Después de una jornada merecida de descanso, Sebastián Zibecchi estaba decidido a realizar las compras de fin de año que le quedaban por hacer. Salió de su departamento a las apuradas, vestido con remera, pantalón azul y zapatillas; y empezó a caminar sobre avenida Rivadavia en las inmediaciones del Congreso sentido hacia la zona de Once. Nada indicaba que algo adverso estaba por suceder, todo lo contrario: las últimas horas de ese día permanecían serenas, pese al calor intolerable y el bullicio de una ciudad que no duerme, que eternizaban la anteúltima noche del 2004. El paso ligero de Sebastián empezó a desacelerar cuando aparecieron los primeros sonidos penetrantes de la noche. Varias ambulancias y camiones de bomberos llamaron su atención. Impaciente y sin pensarlo, retomó su ritmo apresurado hasta llegar a Plaza Miserere.

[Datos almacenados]
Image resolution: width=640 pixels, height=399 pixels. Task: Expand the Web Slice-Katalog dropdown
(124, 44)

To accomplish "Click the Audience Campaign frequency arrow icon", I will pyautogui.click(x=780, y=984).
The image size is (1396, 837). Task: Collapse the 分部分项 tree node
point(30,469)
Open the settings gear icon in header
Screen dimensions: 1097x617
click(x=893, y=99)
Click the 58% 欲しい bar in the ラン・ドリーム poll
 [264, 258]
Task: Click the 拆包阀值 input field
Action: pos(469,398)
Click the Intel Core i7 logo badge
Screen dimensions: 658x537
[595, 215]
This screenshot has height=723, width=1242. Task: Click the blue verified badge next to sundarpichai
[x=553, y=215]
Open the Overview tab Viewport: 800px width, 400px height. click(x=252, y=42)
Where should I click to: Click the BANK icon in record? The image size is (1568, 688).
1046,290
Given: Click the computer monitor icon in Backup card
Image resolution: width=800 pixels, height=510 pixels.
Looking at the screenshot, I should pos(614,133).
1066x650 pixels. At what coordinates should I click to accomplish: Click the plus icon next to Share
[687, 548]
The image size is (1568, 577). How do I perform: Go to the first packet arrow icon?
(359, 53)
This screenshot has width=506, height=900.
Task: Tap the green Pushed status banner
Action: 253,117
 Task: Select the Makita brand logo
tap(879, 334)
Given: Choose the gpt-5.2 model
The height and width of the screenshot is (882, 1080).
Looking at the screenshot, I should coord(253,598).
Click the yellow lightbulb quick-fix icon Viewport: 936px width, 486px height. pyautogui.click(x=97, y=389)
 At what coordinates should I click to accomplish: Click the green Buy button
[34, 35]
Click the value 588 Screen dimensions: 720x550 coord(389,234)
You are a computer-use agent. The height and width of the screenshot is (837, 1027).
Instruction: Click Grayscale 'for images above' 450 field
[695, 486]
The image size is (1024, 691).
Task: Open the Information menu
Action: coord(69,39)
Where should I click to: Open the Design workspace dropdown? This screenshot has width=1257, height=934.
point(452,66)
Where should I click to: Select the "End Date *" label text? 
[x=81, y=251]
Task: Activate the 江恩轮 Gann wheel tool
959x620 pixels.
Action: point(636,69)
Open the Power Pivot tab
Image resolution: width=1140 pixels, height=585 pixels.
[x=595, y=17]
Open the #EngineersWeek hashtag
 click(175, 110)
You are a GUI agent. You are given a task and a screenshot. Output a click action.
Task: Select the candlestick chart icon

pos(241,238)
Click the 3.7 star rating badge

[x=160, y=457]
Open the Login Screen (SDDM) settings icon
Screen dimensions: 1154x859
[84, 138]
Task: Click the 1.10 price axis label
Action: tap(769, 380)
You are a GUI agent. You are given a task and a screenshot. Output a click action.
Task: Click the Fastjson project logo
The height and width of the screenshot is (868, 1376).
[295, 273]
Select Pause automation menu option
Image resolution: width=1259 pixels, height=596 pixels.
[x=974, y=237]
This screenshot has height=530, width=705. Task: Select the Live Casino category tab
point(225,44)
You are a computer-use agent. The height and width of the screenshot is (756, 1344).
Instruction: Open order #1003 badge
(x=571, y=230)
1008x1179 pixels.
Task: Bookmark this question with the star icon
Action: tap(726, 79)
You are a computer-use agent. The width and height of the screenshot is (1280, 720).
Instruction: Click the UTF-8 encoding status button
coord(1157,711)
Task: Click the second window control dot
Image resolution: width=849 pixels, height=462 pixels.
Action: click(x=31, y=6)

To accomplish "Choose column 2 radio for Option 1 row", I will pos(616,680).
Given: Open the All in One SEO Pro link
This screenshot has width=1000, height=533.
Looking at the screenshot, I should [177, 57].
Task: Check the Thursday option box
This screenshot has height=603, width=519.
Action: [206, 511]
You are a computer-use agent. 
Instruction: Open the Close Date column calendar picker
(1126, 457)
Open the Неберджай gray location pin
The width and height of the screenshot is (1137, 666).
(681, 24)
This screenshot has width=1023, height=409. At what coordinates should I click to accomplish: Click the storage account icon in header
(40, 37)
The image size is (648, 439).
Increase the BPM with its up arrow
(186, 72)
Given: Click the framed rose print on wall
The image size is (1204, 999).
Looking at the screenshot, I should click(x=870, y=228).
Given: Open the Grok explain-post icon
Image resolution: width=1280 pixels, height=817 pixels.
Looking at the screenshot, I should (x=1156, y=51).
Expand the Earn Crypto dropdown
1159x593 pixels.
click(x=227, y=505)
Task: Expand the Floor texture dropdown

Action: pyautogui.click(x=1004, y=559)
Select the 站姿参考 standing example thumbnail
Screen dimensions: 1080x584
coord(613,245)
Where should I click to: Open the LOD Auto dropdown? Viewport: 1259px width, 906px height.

## Tarea asignada A
Responde a partir del texto:
(i) ¿Cómo iba vestido Sebastián al salir de su departamento?
(ii) ¿Sobre qué avenida empezó a caminar?
(iii) ¿A qué lugar llegó al final?
## Tarea asignada B
Reproduce tal cual el pasaje del texto que comienza en "Después de una" y termina en "a Plaza Miserere.".
El material no tiene relación con el texto.

## Espacio de respuesta A
(i) Con remera, pantalón azul y zapatillas.
(ii) Sobre la avenida Rivadavia.
(iii) A Plaza Miserere.

## Espacio de respuesta B
Después de una jornada merecida de descanso, Sebastián Zibecchi estaba decidido a realizar las compras de fin de año que le quedaban por hacer. Salió de su departamento a las apuradas, vestido con remera, pantalón azul y zapatillas; y empezó a caminar sobre avenida Rivadavia en las inmediaciones del Congreso sentido hacia la zona de Once. Nada indicaba que algo adverso estaba por suceder, todo lo contrario: las últimas horas de ese día permanecían serenas, pese al calor intolerable y el bullicio de una ciudad que no duerme, que eternizaban la anteúltima noche del 2004. El paso ligero de Sebastián empezó a desacelerar cuando aparecieron los primeros sonidos penetrantes de la noche. Varias ambulancias y camiones de bomberos llamaron su atención. Impaciente y sin pensarlo, retomó su ritmo apresurado hasta llegar a Plaza Miserere.